> _Task details_: Copy every record verbatim. Leave the pictures out.

---------- Dataset excerpts

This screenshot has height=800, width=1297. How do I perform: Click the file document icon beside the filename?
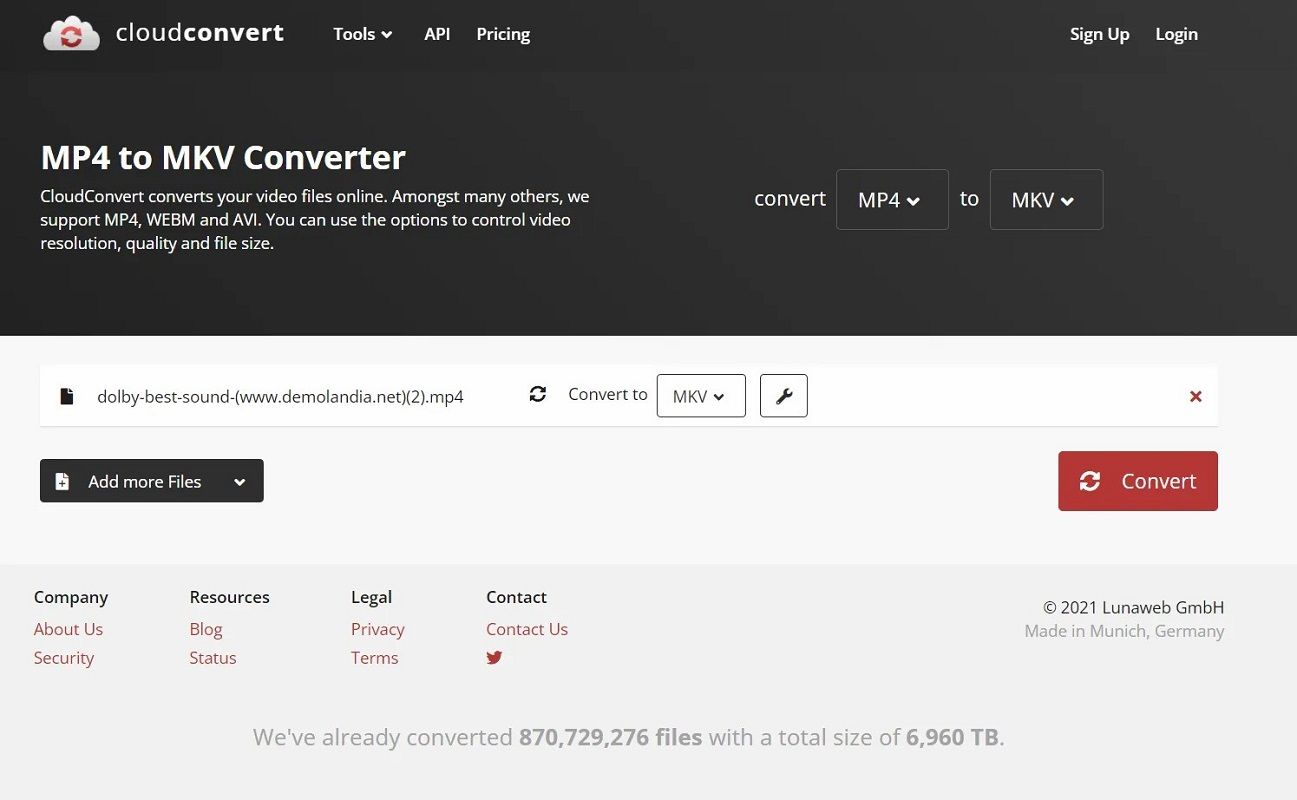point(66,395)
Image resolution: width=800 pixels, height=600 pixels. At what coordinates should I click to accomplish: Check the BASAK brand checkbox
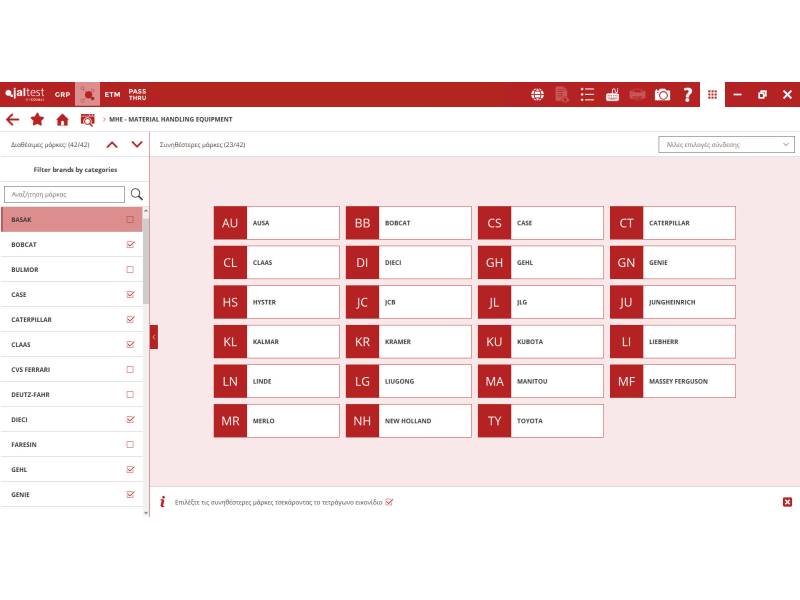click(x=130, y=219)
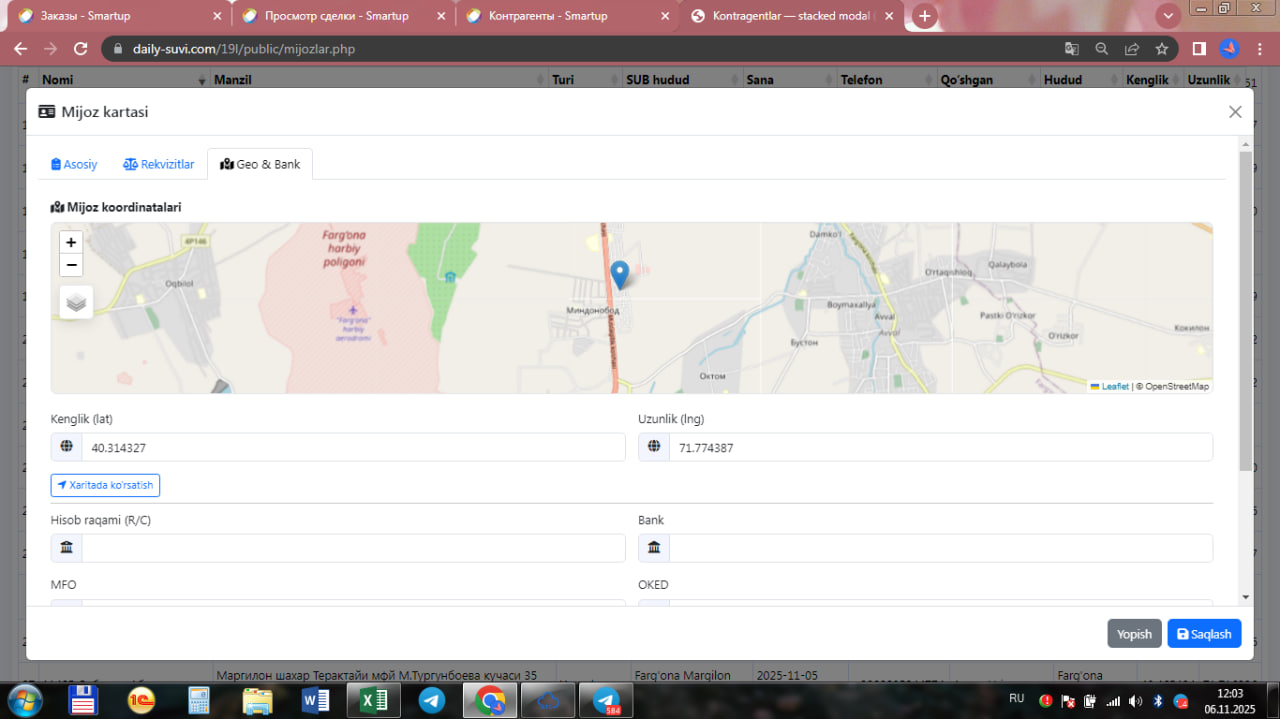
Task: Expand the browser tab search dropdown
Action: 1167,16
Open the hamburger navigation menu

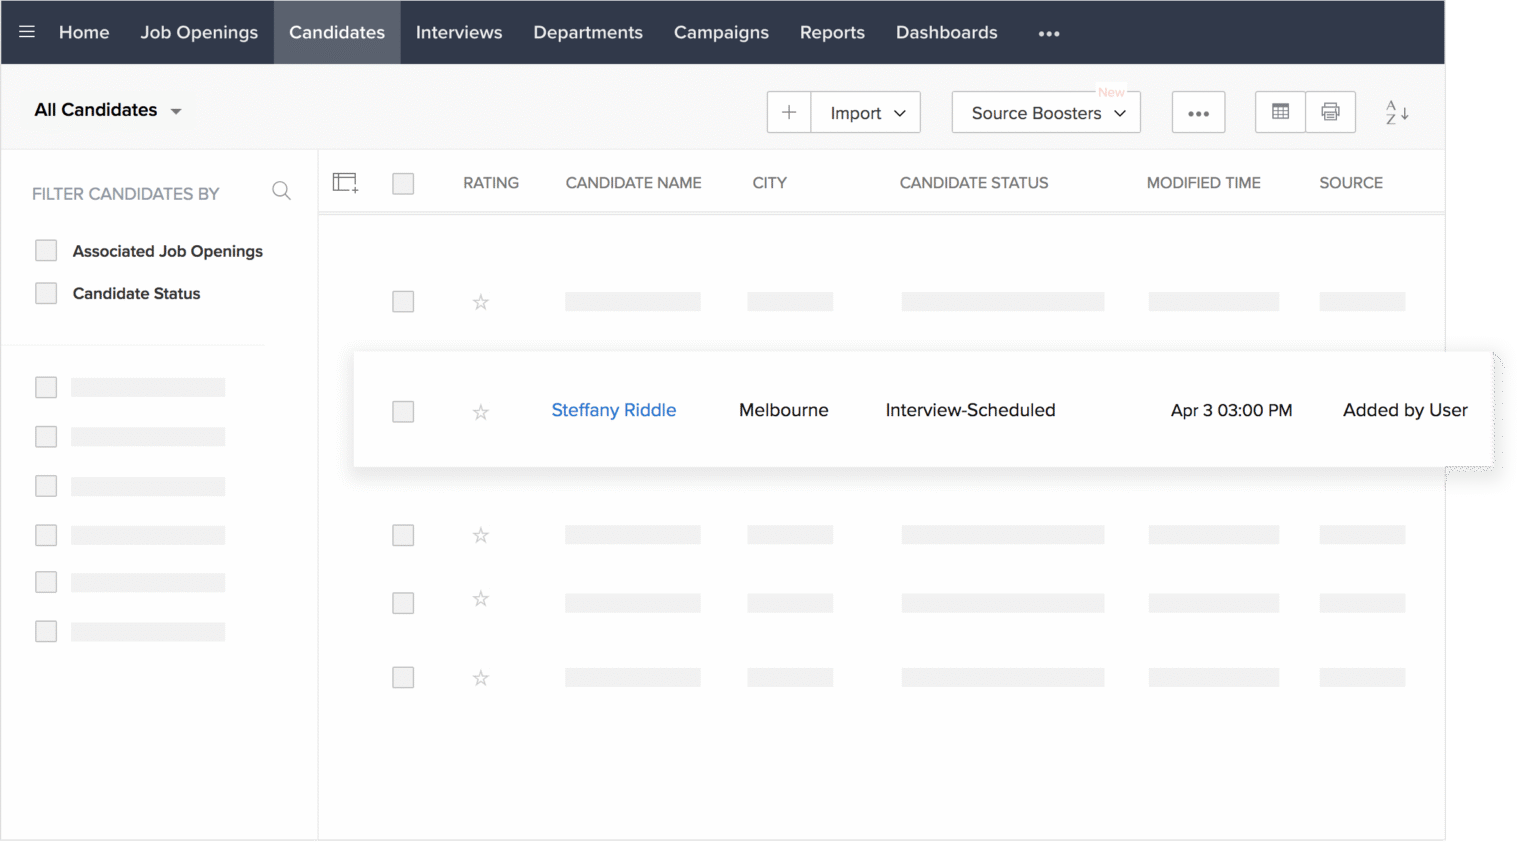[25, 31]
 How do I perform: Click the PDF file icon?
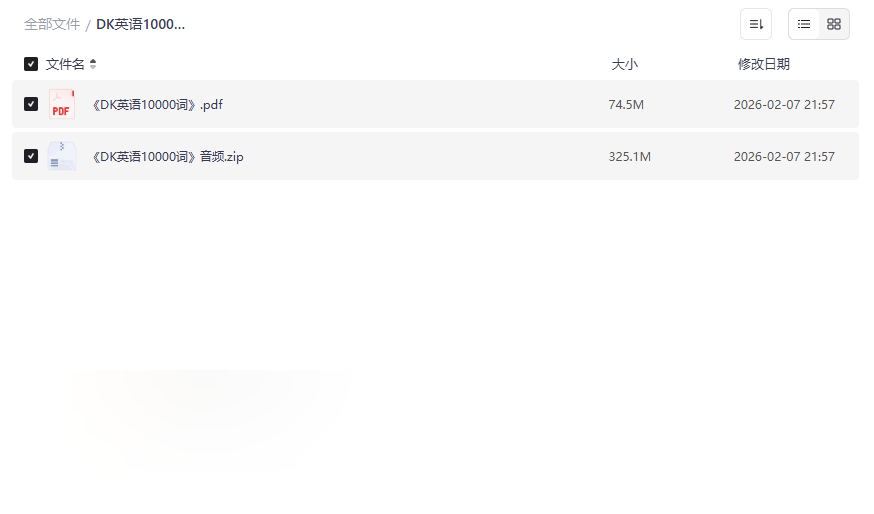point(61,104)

--------------------

> _Finished exercise_:
This screenshot has height=800, width=1297. How do I perform: Click the file document icon beside the filename?
point(66,395)
Image resolution: width=800 pixels, height=600 pixels. At what coordinates should I click to accomplish: Check the BASAK brand checkbox
click(x=130, y=219)
Task: Expand the browser tab search dropdown
Action: 1167,16
Open the hamburger navigation menu

[25, 31]
 How do I perform: Click the PDF file icon?
point(61,104)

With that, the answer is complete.